## TASK REQUIREMENTS:
All records are to be printed exactly as they appear.

## INPUT MATERIAL:
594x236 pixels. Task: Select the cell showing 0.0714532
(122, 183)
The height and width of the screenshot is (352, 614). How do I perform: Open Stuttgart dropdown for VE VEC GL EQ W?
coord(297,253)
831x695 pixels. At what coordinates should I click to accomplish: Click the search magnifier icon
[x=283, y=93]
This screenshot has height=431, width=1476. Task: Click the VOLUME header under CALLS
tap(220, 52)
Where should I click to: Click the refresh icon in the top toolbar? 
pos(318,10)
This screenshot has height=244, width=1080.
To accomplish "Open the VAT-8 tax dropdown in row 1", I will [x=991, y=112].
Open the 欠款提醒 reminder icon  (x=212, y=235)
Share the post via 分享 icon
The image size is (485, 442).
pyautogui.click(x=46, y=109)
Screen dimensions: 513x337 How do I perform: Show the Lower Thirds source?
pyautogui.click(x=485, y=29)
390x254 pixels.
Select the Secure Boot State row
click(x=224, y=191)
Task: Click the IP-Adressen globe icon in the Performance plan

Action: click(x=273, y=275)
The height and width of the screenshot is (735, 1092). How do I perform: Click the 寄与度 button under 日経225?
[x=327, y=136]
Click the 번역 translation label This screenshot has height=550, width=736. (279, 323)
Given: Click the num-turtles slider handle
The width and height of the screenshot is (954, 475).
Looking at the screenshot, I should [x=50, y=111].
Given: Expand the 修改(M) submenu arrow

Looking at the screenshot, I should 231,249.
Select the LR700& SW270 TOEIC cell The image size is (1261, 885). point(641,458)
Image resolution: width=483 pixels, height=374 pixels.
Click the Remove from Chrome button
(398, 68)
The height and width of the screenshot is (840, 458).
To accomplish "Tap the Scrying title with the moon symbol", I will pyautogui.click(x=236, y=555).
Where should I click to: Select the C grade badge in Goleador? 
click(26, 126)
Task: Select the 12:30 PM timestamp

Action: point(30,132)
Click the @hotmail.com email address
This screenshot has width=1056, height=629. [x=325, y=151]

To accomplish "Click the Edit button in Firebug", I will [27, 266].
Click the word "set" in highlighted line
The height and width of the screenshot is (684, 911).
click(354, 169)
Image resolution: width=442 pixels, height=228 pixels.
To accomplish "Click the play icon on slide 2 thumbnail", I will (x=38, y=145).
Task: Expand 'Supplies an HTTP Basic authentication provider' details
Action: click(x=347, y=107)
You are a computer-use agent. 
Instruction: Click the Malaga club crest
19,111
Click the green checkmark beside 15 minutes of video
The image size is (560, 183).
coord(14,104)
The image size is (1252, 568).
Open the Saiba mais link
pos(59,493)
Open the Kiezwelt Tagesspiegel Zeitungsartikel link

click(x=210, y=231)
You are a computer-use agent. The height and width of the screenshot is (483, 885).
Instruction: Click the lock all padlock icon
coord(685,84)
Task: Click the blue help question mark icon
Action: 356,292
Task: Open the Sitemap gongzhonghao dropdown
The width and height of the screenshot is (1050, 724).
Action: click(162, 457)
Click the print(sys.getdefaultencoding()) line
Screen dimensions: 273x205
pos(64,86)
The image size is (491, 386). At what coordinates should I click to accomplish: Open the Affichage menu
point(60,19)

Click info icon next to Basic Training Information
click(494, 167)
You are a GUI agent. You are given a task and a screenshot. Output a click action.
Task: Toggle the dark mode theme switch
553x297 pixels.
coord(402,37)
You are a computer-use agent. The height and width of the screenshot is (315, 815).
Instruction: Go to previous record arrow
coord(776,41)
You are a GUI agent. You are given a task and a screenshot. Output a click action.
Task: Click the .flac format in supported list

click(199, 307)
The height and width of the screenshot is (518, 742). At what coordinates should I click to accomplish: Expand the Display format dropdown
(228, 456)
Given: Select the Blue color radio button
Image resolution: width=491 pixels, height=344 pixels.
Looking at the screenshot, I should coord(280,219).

## ANSWER BOX:
594x236 pixels. Task: Select the cell showing 0.0714532
(122, 183)
The height and width of the screenshot is (352, 614). How do I perform: Open Stuttgart dropdown for VE VEC GL EQ W?
coord(297,253)
831x695 pixels. At what coordinates should I click to accomplish: Click the search magnifier icon
[x=283, y=93]
This screenshot has height=431, width=1476. Task: Click the VOLUME header under CALLS
tap(220, 52)
Where should I click to: Click the refresh icon in the top toolbar? 
pos(318,10)
This screenshot has height=244, width=1080.
To accomplish "Open the VAT-8 tax dropdown in row 1", I will [x=991, y=112].
Open the 欠款提醒 reminder icon  (x=212, y=235)
Share the post via 分享 icon
The image size is (485, 442).
pyautogui.click(x=46, y=109)
Screen dimensions: 513x337 How do I perform: Show the Lower Thirds source?
pyautogui.click(x=485, y=29)
390x254 pixels.
Select the Secure Boot State row
click(x=224, y=191)
Task: Click the IP-Adressen globe icon in the Performance plan

Action: click(x=273, y=275)
The height and width of the screenshot is (735, 1092). How do I perform: Click the 寄与度 button under 日経225?
[x=327, y=136]
Click the 번역 translation label This screenshot has height=550, width=736. (279, 323)
Given: Click the num-turtles slider handle
The width and height of the screenshot is (954, 475).
Looking at the screenshot, I should [x=50, y=111].
Given: Expand the 修改(M) submenu arrow

Looking at the screenshot, I should 231,249.
Select the LR700& SW270 TOEIC cell The image size is (1261, 885). point(641,458)
Image resolution: width=483 pixels, height=374 pixels.
Click the Remove from Chrome button
(398, 68)
The height and width of the screenshot is (840, 458).
To accomplish "Tap the Scrying title with the moon symbol", I will pyautogui.click(x=236, y=555).
Where should I click to: Select the C grade badge in Goleador? 
click(26, 126)
Task: Select the 12:30 PM timestamp

Action: point(30,132)
Click the @hotmail.com email address
This screenshot has width=1056, height=629. [x=325, y=151]

To accomplish "Click the Edit button in Firebug", I will [27, 266].
Click the word "set" in highlighted line
The height and width of the screenshot is (684, 911).
click(354, 169)
Image resolution: width=442 pixels, height=228 pixels.
To accomplish "Click the play icon on slide 2 thumbnail", I will (x=38, y=145).
Task: Expand 'Supplies an HTTP Basic authentication provider' details
Action: click(x=347, y=107)
You are a computer-use agent. 
Instruction: Click the Malaga club crest
19,111
Click the green checkmark beside 15 minutes of video
The image size is (560, 183).
coord(14,104)
The image size is (1252, 568).
Open the Saiba mais link
pos(59,493)
Open the Kiezwelt Tagesspiegel Zeitungsartikel link

click(x=210, y=231)
You are a computer-use agent. The height and width of the screenshot is (483, 885).
Instruction: Click the lock all padlock icon
coord(685,84)
Task: Click the blue help question mark icon
Action: 356,292
Task: Open the Sitemap gongzhonghao dropdown
The width and height of the screenshot is (1050, 724).
Action: click(162, 457)
Click the print(sys.getdefaultencoding()) line
Screen dimensions: 273x205
pos(64,86)
The image size is (491, 386). At what coordinates should I click to accomplish: Open the Affichage menu
point(60,19)

Click info icon next to Basic Training Information
click(494, 167)
You are a GUI agent. You are given a task and a screenshot. Output a click action.
Task: Toggle the dark mode theme switch
553x297 pixels.
coord(402,37)
You are a computer-use agent. The height and width of the screenshot is (315, 815).
Instruction: Go to previous record arrow
coord(776,41)
You are a GUI agent. You are given a task and a screenshot. Output a click action.
Task: Click the .flac format in supported list

click(199, 307)
The height and width of the screenshot is (518, 742). At what coordinates should I click to accomplish: Expand the Display format dropdown
(228, 456)
Given: Select the Blue color radio button
Image resolution: width=491 pixels, height=344 pixels.
Looking at the screenshot, I should coord(280,219).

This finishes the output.